DATA SUPPLIED -
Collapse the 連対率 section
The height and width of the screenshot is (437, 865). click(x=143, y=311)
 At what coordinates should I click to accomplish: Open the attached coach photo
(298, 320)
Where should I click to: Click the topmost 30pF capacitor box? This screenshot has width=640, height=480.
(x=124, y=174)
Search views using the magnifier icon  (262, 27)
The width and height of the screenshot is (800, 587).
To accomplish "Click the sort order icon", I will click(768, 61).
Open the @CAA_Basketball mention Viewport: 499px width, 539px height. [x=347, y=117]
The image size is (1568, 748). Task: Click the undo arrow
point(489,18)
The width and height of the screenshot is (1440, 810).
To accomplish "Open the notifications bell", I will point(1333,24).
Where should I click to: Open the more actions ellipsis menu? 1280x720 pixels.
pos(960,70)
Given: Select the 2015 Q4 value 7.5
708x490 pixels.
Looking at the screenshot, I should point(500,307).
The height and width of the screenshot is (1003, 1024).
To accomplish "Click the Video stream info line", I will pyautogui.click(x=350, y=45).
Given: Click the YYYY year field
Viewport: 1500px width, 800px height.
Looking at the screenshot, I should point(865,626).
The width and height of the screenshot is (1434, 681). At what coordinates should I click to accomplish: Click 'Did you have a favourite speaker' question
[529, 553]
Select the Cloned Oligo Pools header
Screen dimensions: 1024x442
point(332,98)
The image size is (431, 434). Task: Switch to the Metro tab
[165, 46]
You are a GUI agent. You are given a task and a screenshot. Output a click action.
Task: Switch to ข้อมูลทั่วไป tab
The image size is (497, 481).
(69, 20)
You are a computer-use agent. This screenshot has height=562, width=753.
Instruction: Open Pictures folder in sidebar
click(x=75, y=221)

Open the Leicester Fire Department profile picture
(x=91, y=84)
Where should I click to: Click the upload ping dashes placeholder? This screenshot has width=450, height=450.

WHAT TO WORK ON -
The requested output is the line holding "The image size is (497, 481)." and every line after it up to the last line of the listing, exactly, with nothing else.

OUTPUT FOR THIS TASK -
The image size is (497, 481).
(69, 20)
You are a computer-use agent. This screenshot has height=562, width=753.
Instruction: Open Pictures folder in sidebar
click(x=75, y=221)

Open the Leicester Fire Department profile picture
(x=91, y=84)
Where should I click to: Click the upload ping dashes placeholder? This screenshot has width=450, height=450.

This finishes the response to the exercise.